• _GOALS_
A. In the article about the University of Oklahoma essay grading dispute, what score did the student get on the essay assignment?
B. Name every person identified by name in the article about the University of Oklahoma essay grading dispute.
C. Carry on the article about the University of Oklahoma essay grading dispute, starting after its last sentence.

• _DOCUMENT SECTION_
The First Amendment Can’t Get You Out of Following Class Instructions
A failing grade for not understanding the assignment isn't a constitutional crisis.
By Shalise Manza Young
What initially appeared to be typical far-right-wing whining about religious persecution might instead be a new battlefield in the never-ending Christian nationalist war against trans women.
Mel Curth, a graduate student and instructor in the University of Oklahoma’s psychology department, gave one of her students 0 out of 25 possible points on a 650-word essay assignment meant to show that students had read the selected academic paper investigating “Relations Among Gender Typicality, Peer Relations, and Mental Health During Early Adolescence” and provide a “thoughtful reaction.”
Junior Samantha Fulnecky submitted a 742-word screed about the Bible, men being men and women being women, and the notion of multiple genders being “demonic.”
Naturally, when she received a failing grade, Fulnecky didn’t seem to reflect on whether her paper actually met any of the evaluation criteria. Instead, she ran to the school to cry discrimination and a violation of her First Amendment rights.
And naturally it was Curth, a trans woman who was awarded for excellence in teaching by her own department in early November, who was put on leave and who is now Enemy No. 1 among those who wear “What would Jesus do?” bracelets and then do the exact opposite.

• _RECORDS SUPPLIED_
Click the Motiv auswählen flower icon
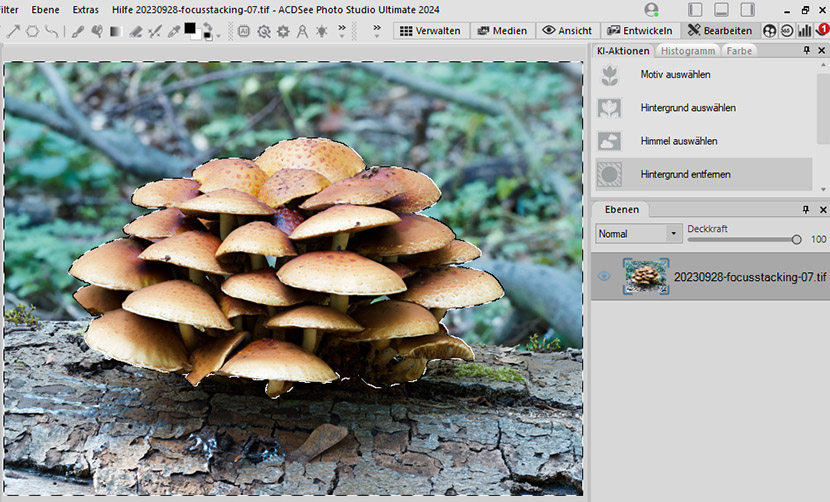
...
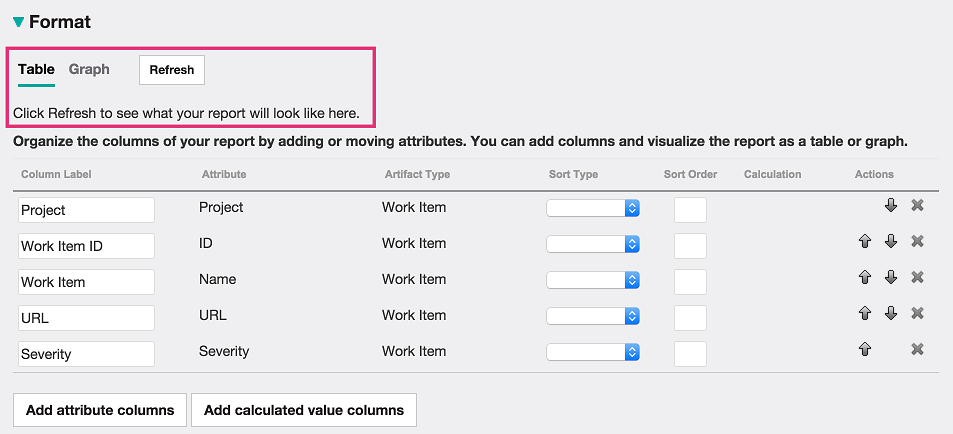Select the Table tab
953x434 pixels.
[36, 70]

• _TASK RESPONSES_
A. 0 out of 25 possible points.

B. Shalise Manza Young, Mel Curth, Samantha Fulnecky

C.
Given that Fulnecky emailed Oklahoma Gov. Kevin Stitt, is getting support from her campus’s Turning Point USA chapter (the Charlie Kirk-founded group notorious for its professor watchlist targeting those who teach whatever it deems “woke”), and that her mother, Kristi, is an attorney who called Jan. 6 Capitol rioters she represented “domestic political prisoners,” it’s hard not to smell a Riley Gaines-type “omg a trans woman’s existence harmed me” publicity stunt.
OU’s TPUSA group posted, “We should not be letting mentally ill professors around students.” It’s another step in the Project 2025 Christian nationalist goal of essentially eradicating trans people, but especially trans women, from society, after getting the support of the president to keep trans girls and women out of sports.
To be clear, Samantha Fulnecky’s essay is objectively terrible and a hot mess. I’d be disappointed if my fifth grader submitted it, let alone my own college-attending child.
Beyond that, it seemingly has no connection to the article students were supposed to read, one of the three areas of evaluation set forth by Curth. The 20-page study, published a decade ago in the journal Social Development, makes no mention of transgender children or trans identity; it instead looks at gender “typical” and “atypical” behavior in early adolescence, how children are perceived and treated by peers, and whether poor treatment, such as teasing and bullying, of gender atypical children negatively influences their mental health.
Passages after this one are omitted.